Marie Bloch was arrested on November 11, 1942. After several transports to other prison camps, she was deported from Berlin to Theresienstadt concentration camp on December 15, 1942 . The transport of mostly elderly people was cynically referred to as relocation. Those affected by this transport included a. Jenny family, Bertha Josephy, Louis and Johanna Simon, Simon and Martha Schoeps, Ida and Abraham Marchand, Regina Michaelis, Ina Levy, Richard and Hedwig Schlomann and their grandson Harry Schlomann. Marie Bloch met her sister Clare again in the Theresienstadt concentration camp. When she became seriously ill, Marie Bloch cared for her until her death. In the spring of 1944, relatives received the encrypted message that Marie Bloch had died of typhus .

Commemoration

Marie Bloch has been the namesake of the Am Beginenberg 10 daycare center since 1989
A stumbling stone at Paulstrasse 5 in Rostock reminds of the fate of Marie Bloch

Marie Bloch has been the namesake of the Rostock kindergarten on the Beginenberg since August 1989. The historian Yaakov Zur , who emigrated to Israel from Rostock at the beginning of 1939 , unveiled the nameplate and expressed the hope that the kindergarten “will become a living tombstone in the spirit of the excellent educator.” He wished the children: “May it never again Give children a time to take away their childhood. "

In the southeastern part of Rostock, Brinckmansdorf , a street is named after Marie Bloch.

Since October 2004 a stumbling stone has been remembering the fate of Marie Bloch in Paulstrasse 5 . In cooperation with the graphic artist Rando Geschewski and based on the project by the artist Gunter Demnig for the Hanseatic city of Rostock, the Max-Samuel-Haus developed its own variant of stumbling blocks : a green-gray dolomite slab , much larger than a paving stone, the information about name, place of residence and type and place of death. The “memorial plate” was financed exclusively from donations.
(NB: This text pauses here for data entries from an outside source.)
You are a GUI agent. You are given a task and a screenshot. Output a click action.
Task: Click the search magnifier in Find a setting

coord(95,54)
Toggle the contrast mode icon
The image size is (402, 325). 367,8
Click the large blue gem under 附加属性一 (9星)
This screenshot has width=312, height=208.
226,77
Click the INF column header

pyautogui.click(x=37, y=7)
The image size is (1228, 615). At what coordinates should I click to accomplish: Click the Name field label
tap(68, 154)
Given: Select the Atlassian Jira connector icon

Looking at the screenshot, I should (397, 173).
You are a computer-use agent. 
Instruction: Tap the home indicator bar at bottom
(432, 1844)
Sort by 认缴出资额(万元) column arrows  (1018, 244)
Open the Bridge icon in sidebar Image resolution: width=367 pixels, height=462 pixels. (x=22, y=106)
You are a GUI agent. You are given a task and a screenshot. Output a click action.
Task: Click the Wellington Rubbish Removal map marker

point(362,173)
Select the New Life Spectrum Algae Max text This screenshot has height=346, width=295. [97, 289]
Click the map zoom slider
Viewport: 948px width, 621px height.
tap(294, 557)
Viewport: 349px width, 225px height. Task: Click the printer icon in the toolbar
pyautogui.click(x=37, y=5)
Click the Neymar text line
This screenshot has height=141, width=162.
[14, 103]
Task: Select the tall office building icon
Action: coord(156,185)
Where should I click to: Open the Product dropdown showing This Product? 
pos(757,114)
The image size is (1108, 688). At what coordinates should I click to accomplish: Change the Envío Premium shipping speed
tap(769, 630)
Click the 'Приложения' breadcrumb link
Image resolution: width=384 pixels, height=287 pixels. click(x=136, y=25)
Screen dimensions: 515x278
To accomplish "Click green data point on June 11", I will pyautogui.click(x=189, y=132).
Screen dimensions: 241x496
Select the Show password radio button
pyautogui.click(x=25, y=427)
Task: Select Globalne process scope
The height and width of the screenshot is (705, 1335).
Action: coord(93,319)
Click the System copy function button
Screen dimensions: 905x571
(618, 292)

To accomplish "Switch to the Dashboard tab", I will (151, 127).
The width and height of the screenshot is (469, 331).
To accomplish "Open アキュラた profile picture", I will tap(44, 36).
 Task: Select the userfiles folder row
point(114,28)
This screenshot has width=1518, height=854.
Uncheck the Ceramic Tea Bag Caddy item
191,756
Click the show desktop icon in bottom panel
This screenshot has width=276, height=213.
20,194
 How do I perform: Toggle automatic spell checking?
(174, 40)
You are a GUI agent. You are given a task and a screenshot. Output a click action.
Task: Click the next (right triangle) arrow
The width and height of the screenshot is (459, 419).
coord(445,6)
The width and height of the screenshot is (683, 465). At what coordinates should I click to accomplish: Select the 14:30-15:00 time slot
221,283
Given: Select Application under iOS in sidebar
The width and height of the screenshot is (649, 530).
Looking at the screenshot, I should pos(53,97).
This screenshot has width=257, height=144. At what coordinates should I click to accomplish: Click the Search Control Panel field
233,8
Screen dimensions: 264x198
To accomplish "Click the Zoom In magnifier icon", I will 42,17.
Also on the Rostock Jewish cemetery in Lindenpark Marie Bloch is thought. The memorial site consists of a stele in the form of a menorah and a roughly 60 cm high square, on the surface of which the names of the Jewish Nazi victims from Rostock, known until 1988, can be read. On the memorial stone, designed by the stonemason Thomas Scheinpflug, a Star of David is depicted and an inscription in Hebrew and German can be read: “Remember - never forget!”.

literature

  • Christine Gundlach: The world is a narrow bridge. Yaakov Zur - an Israeli from Rostock, memories and encounters. Berlin 2003.
  • Birgit Jürgens: Aunt Mieze - A life for children, the fate of the Jewish kindergarten director Marie Bloch (1871-1944) in Rostock. Rostock 2002.
  • Max-Samuel-Haus, Foundation meeting place for Jewish history and culture (ed.): Leaves from the Max-Samuel-Haus. No. 30, Rostock 2006.
  • Frank Schröder: 100 Jewish personalities from Mecklenburg-Western Pomerania. Rostock 2003.

Web links

Commons : Marie Bloch  - Collection of pictures, videos and audio files

Individual evidence

  1. Manfred Berger : The kindergarten from 1840 to the present. A (fictional) letter to Friedrich Froebel on the 175th birthday of his preschool institution. AV Akademikerverlag, Saarbrücken 2015, ISBN 978-3-639-79277-5 , pp. 89 f., Urn : nbn: de: 101: 1-2015020320660 .
  2. Quoted from: Birgit Jürgens: Tante Mieze - A life for children. The fate of the Jewish kindergarten director Marie Bloch (1871–1944) in Rostock. Rostock 2002, p. 13.
  3. Quoted from: Christine Gundlach: The world is a narrow bridge. Yaakov Zur - an Israeli from Rostock, memories and encounters. Berlin 2003, p. 179.